SHORT PROBLEM: Count the lines in the data below that contain the string "height", and give only the number.

Data on locating visible targets:
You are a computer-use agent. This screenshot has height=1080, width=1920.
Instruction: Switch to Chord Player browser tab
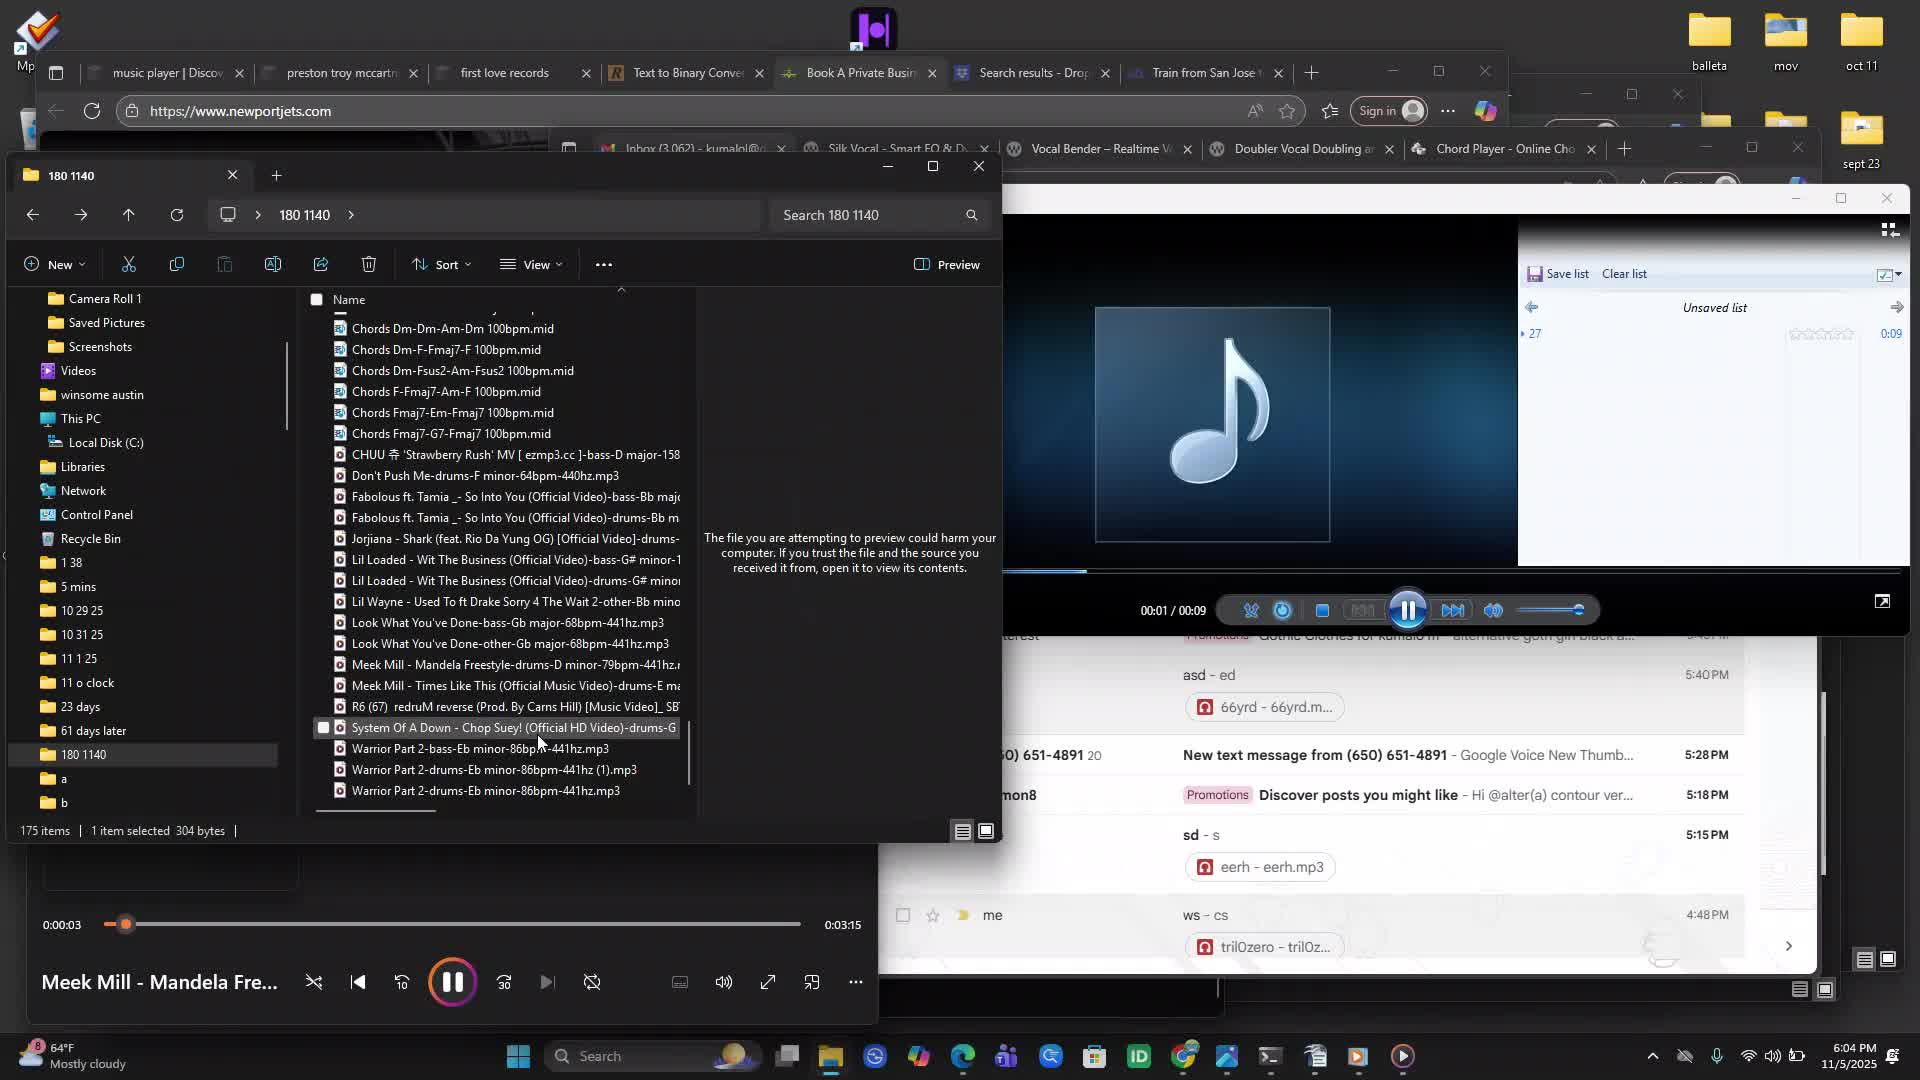coord(1504,149)
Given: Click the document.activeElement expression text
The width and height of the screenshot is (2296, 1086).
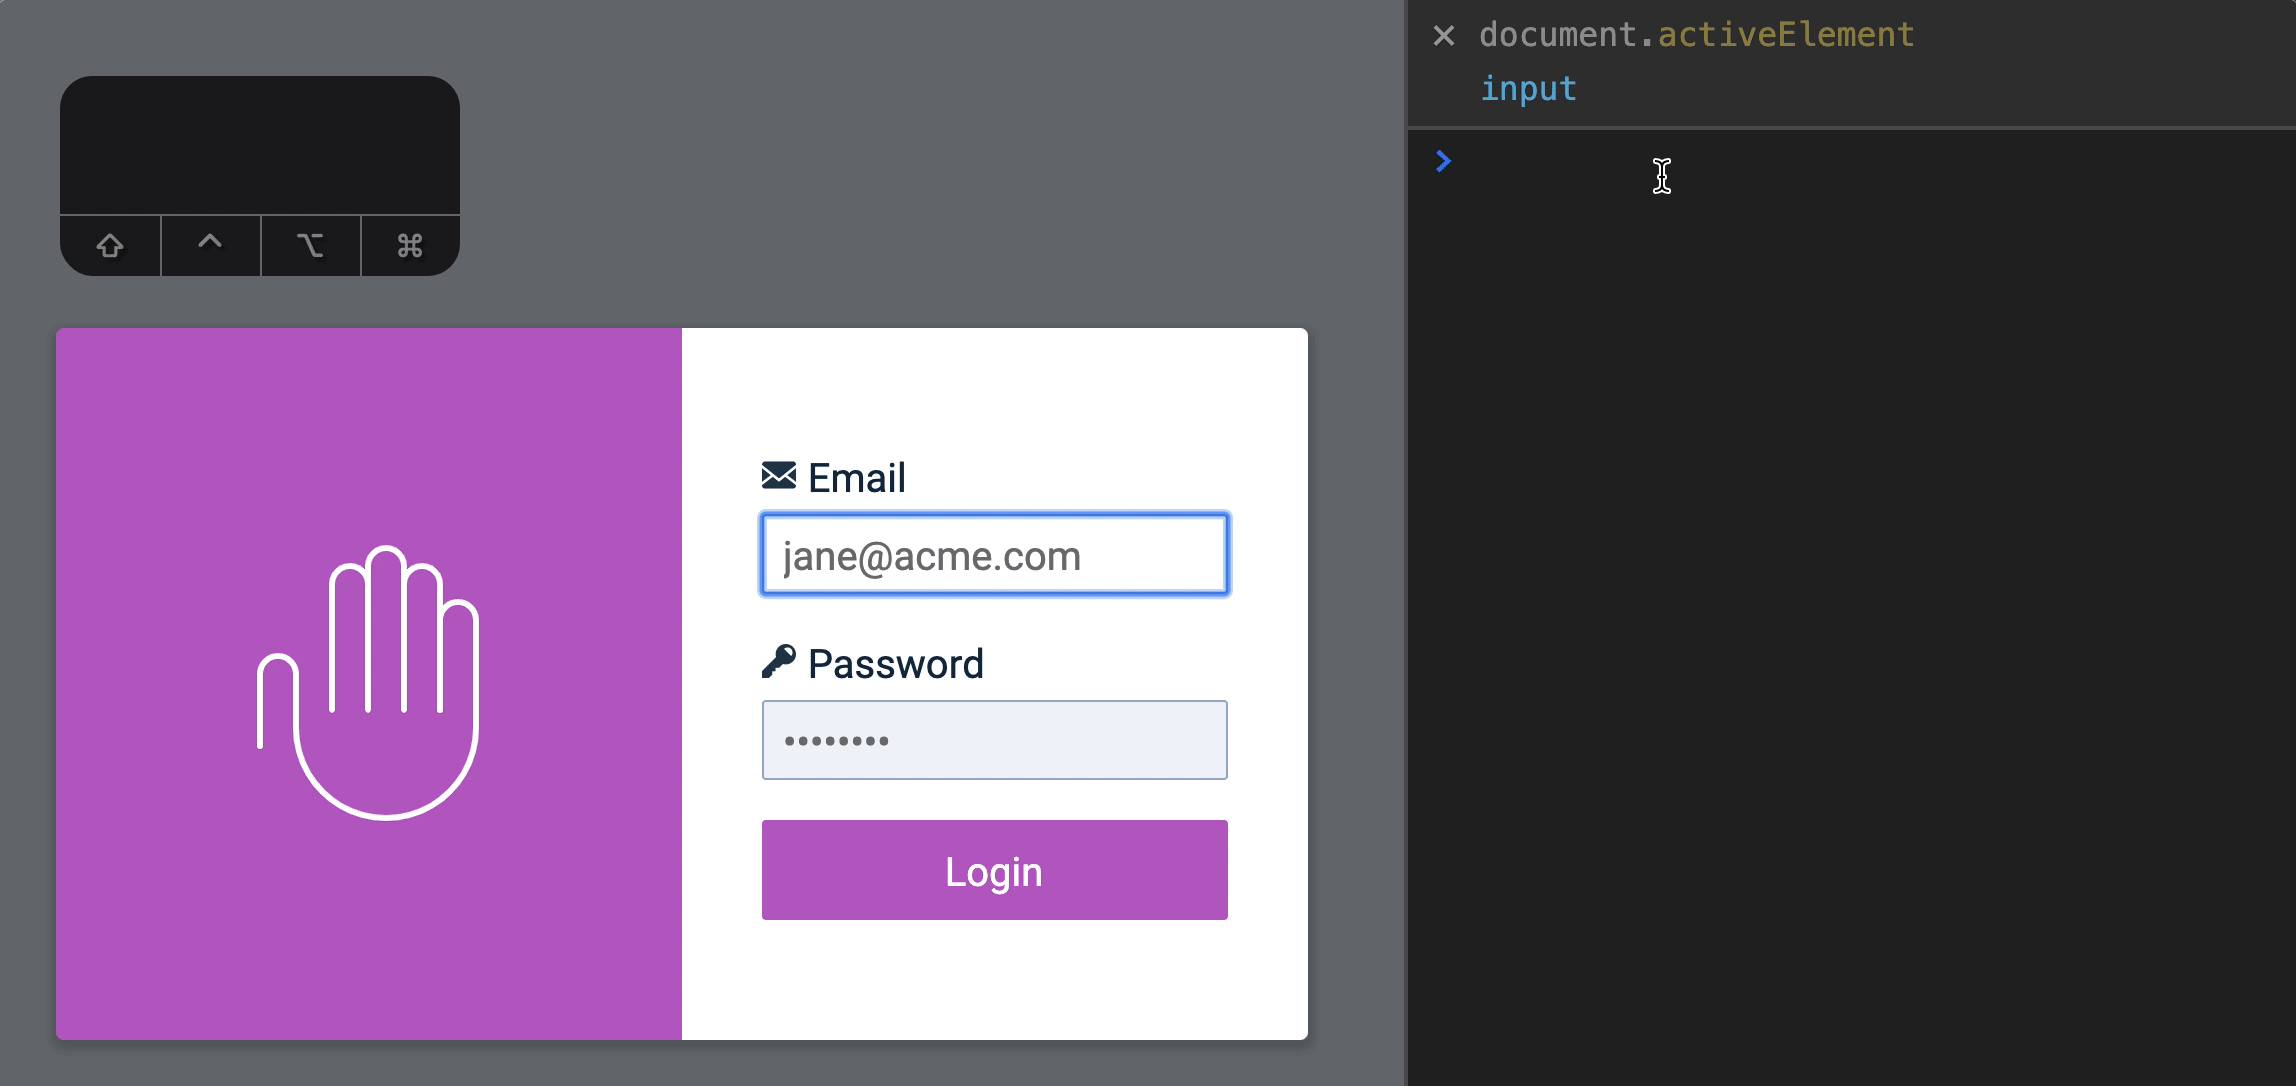Looking at the screenshot, I should (1696, 35).

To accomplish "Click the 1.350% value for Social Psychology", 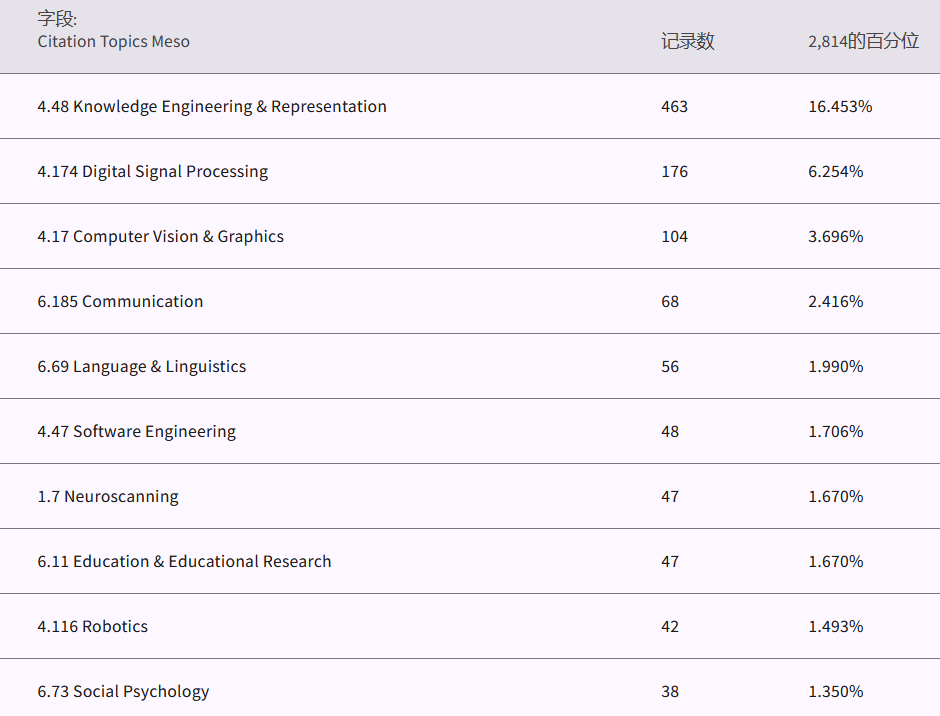I will (835, 691).

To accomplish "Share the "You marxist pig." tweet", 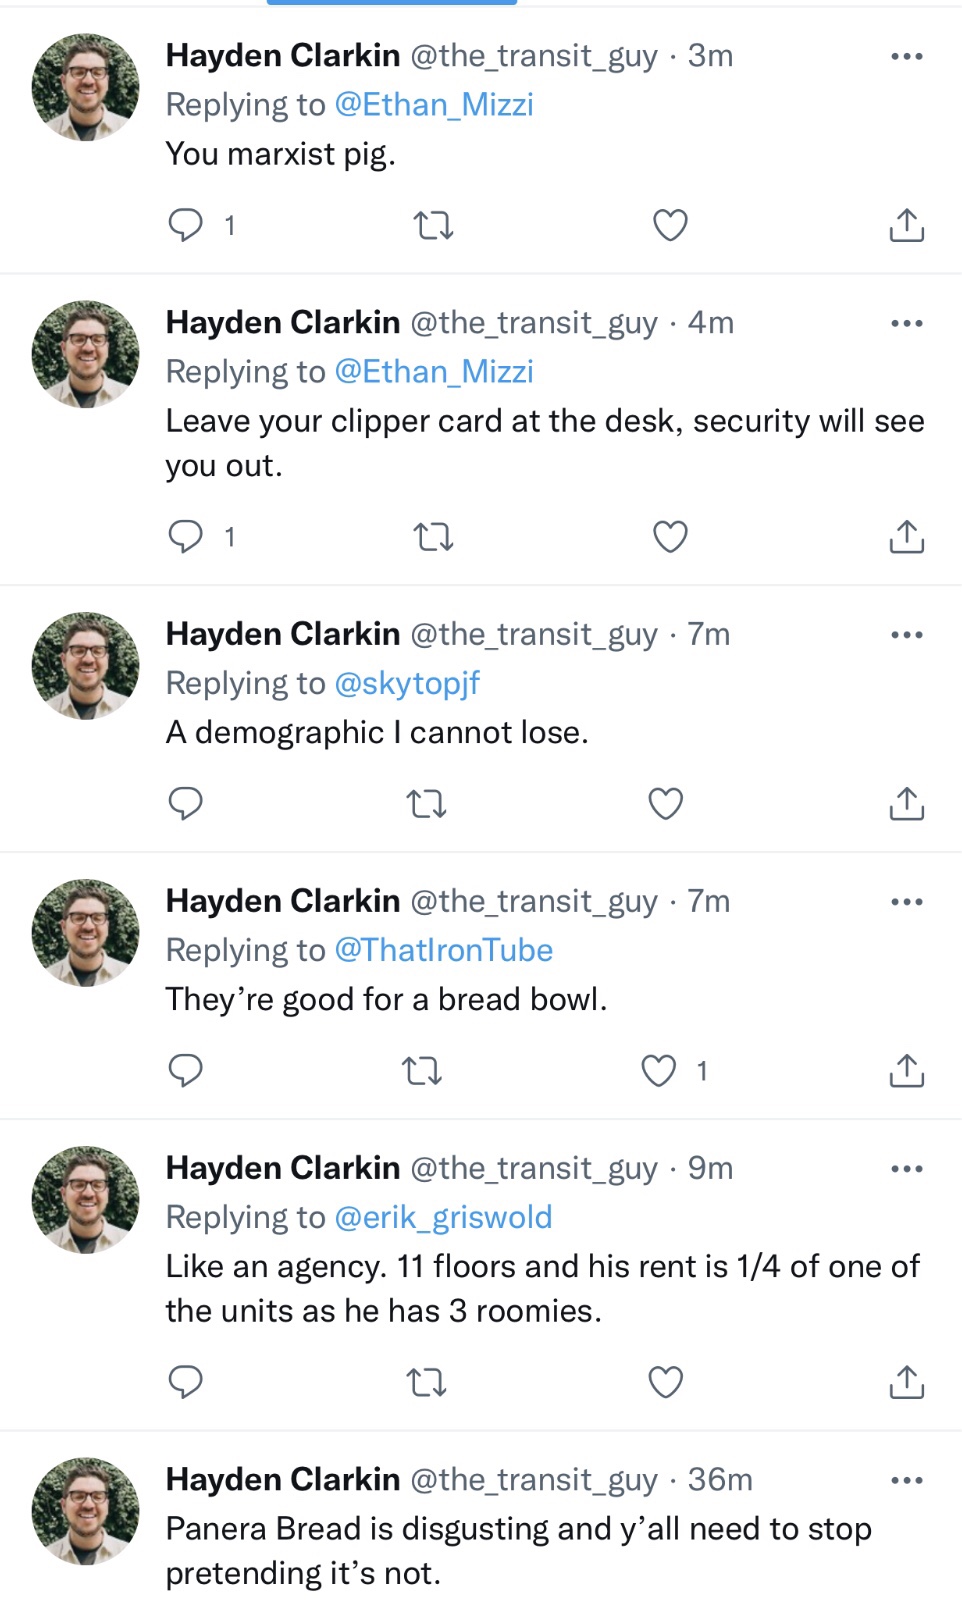I will click(906, 226).
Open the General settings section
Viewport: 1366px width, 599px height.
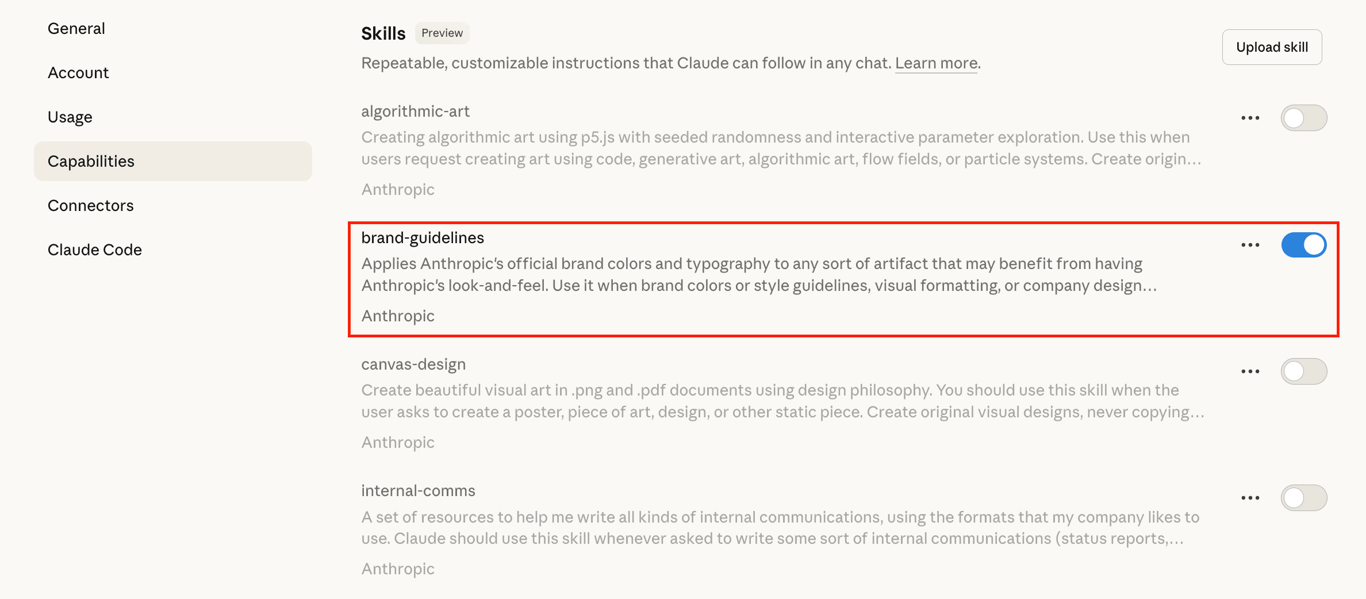(x=76, y=28)
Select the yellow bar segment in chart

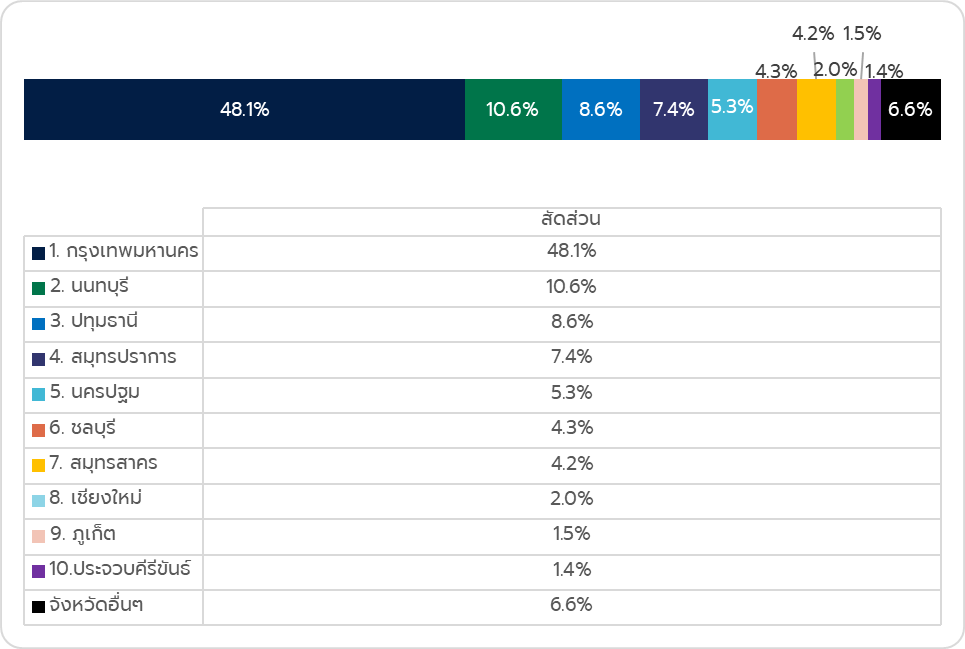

ANSWER TO THIS EXERCISE: 3